The NBTA has published its full response to the Future of Licensing Report by the Canal & River Trust (CRT) Commission on Boat Licensing.
CRT announced on 16th December 2024 that a Commission would review the future of boat licensing, and published the Commission’s membership and Terms of Reference (ToR), to which the NBTA published its response on 13th January 2025. CRT then commissioned a survey carried out by Campbell Tickell which was published on 3rd March 2025, to which the NBTA published its response on 6th July 2025. In October 2025, the Commission published its final Report, which includes 36 recommendations and an Annex illustrating a possible model of movement requirements.

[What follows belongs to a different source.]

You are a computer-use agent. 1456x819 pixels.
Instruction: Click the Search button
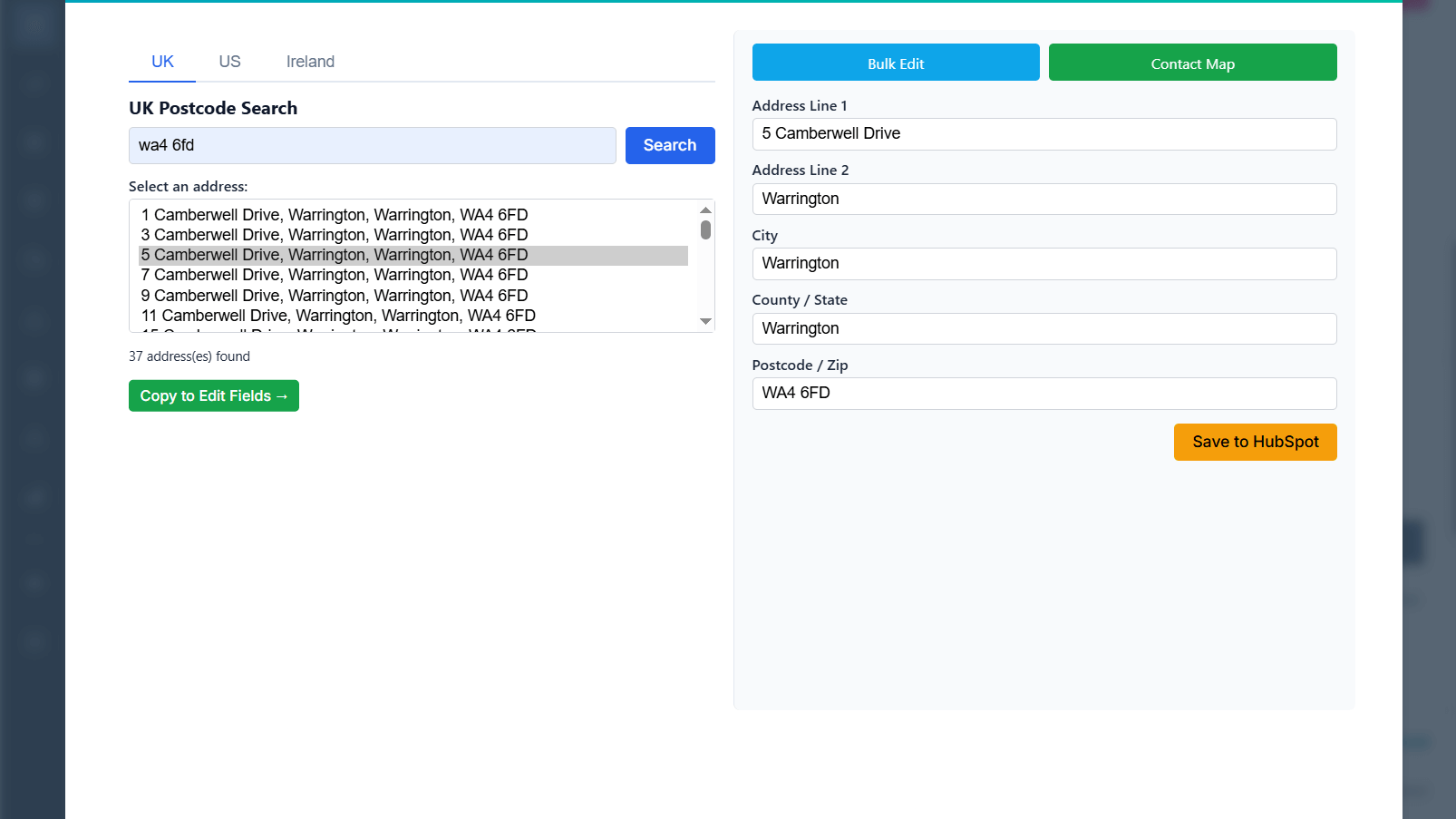click(669, 145)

Overall, the NBTA does not accept the Report as a valid basis for changes to boat licensing, because:
- The Report demonstrates how the absence of meaningful engagement with key stakeholders has led to several recommendations that will be not only unwelcome to many, but unworkable in practice. The Commission had no representation from boaters without a home mooring, despite being created to address licences for this community, CRT misrepresenting one member as a liveaboard ‘former continuous cruiser and lifelong boater’. The Commission declined the offer of a second meeting with NBTA representatives in September 2025.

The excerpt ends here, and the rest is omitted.